Drink Lambic In The Payottenland For Sensational And Spontaneously Fermented Beers Photo Gallery
While the processes are similar, each brewery has a different microculture of yeast and bacteria, plus different barrels to house those yeasts (with each barrel also maturing the beer differently). This means that each brewery produces something a bit different, which is then rounded out by the process of blending beers from a range of barrels.
Lambic is the base product. It comes from one barrel or one batch; it’s uncarbonated; it’s a mix of sweetness and acidity and some funky yeast aromas—it’s more reminiscent of farmhouse cider than anything in the beer family. It’s also not common to see Lambic. Gueuze is the main product of a Lambic brewery and this is a blend of different ages of beer, meaning a mix of sweet young Lambic and funky, acidic old Lambic to produce a balanced and consistent final beer. When the beers are blended together in a sealed, corked bottle, the beer continues to ferment and produces a lively, Champagne-like carbonation.

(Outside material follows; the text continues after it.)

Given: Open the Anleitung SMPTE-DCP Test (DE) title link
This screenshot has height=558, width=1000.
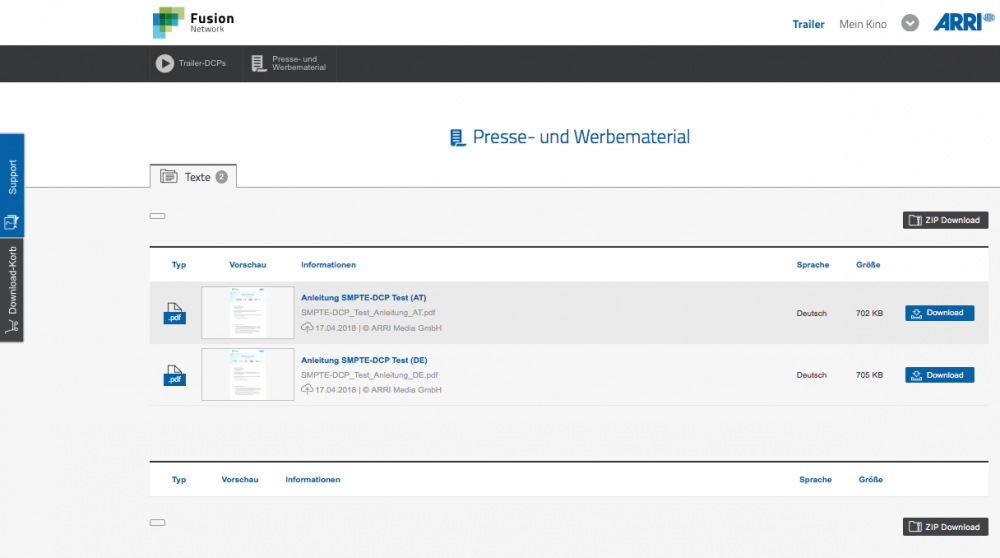Looking at the screenshot, I should (x=364, y=360).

In the Payottenland there are a number of brewers and also a few non-brewing blenders who buy the base Lambic from the brewers and then mature it themselves in their own barrels, with their own house-yeast character, before blending.
You want to drink Lambic, ideally poured from the wooden barrel into a ceramic jug and then into a chunky bottomed Lambic glass. You can typically only get this in the region near the breweries, plus a few great bars. It’s a taste of traditional beers still brewed in the same way today.